Wo liegt für Sie das große Problem im Kalender?

Waldner: Das große Problem ist der Jänner-Block. Da sind die großen Rennen des Jahres nach Bormio mit Wengen und Kitzbühel, dann kommt Garmisch. Wenn wir die wegtun, ist das ein Schuss in den eigenen Fuß. Adelboden wollten wir mit Wengen tauschen, damit die Abfahrer mehr Luft haben. Aber der Aufbau in Wengen kann nicht über die Weihnachtstage gemacht werden.

Das heißt, die FIS befürwortet eine Reduzierung?

Waldner: Ich bin der Erste, der sagt: Wir reduzieren. Es ist zu viel. Aber die Anzahl ist nicht das Problem. Die Dichte im Jänner ist das Problem. Das müssen wir in den Griff kriegen, das ist uns nicht gelungen. Ich wollte den Rotstift bei den schwächsten Rennen ansetzen. Es waren alle große Nationen da. Die haben das nicht unterstützt.

Früher gab es Weltcup-Rennen im Sommer in Südamerika. Mancher Athlet griff das Thema wieder auf.

Waldner: Wir haben viel darüber geredet, denn wir trainieren ja acht Monate und fahren nur vier. Das gibt es in keiner anderen Sportart. Natürlich wären Rennen in Argentinien möglich. Aber vom Fernsehen her heißt es im September: null Interesse. Die wollen den Skisport da nicht vermarkten.

Ski-Star Henrik Kristoffersen schlug vor, Kombi und Parallel-Rennen wegzulassen und je zehn Rennen in vier Disziplinen auszutragen. Was halten Sie davon?

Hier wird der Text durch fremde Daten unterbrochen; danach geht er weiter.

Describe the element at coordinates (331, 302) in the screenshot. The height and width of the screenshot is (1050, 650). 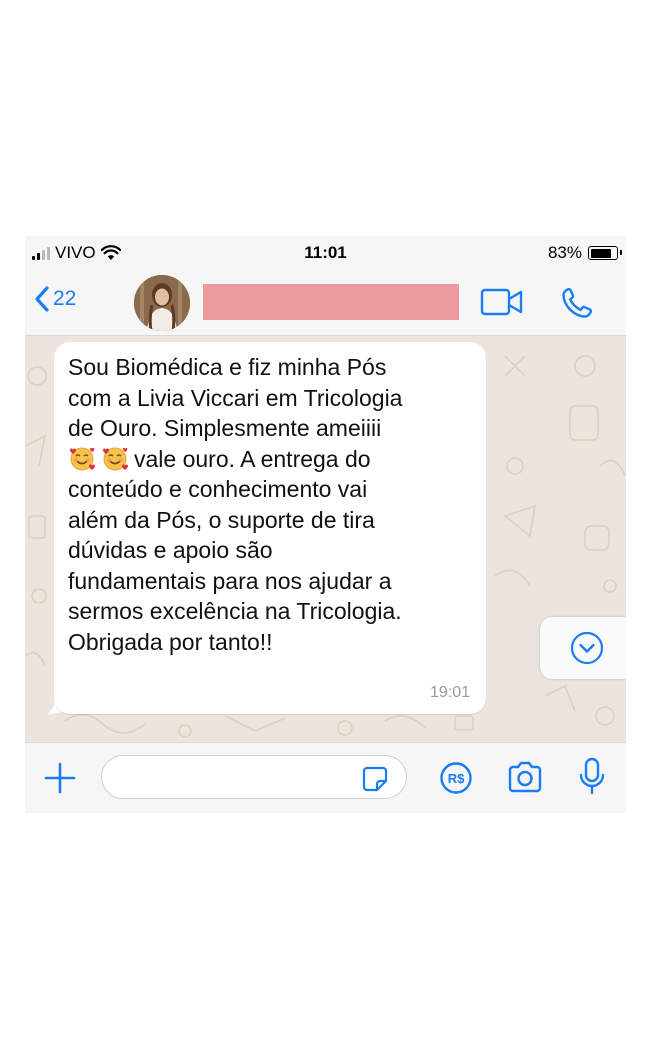
I see `contact-name-redacted` at that location.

Waldner: Der Wunsch war von allen Seiten, dass wir neue Formate einführen. Daran halten wir fest. Weniger Rennen sind besser, aber das wollte kein Verband. Da geht es um sehr viel Geld – und jedes Rennen ist eine Möglichkeit mehr, Geld zu verdienen. Deshalb waren die großen Nationen Italien, Frankreich und Österreich sofort dagegen, dass nur 38 Rennen ausgetragen werden.

In der Kritik standen auch die Reisestrapazen nach den Nordamerika-Rennen oder vor den Rennen in China und Japan.

Waldner: Wenn wir nur in den Alpen fahren, dann brauchen wir keinen Weltcup fahren. Wir müssen weltweite Interessen berücksichtigen. Das ist wichtig für unsere Zukunft.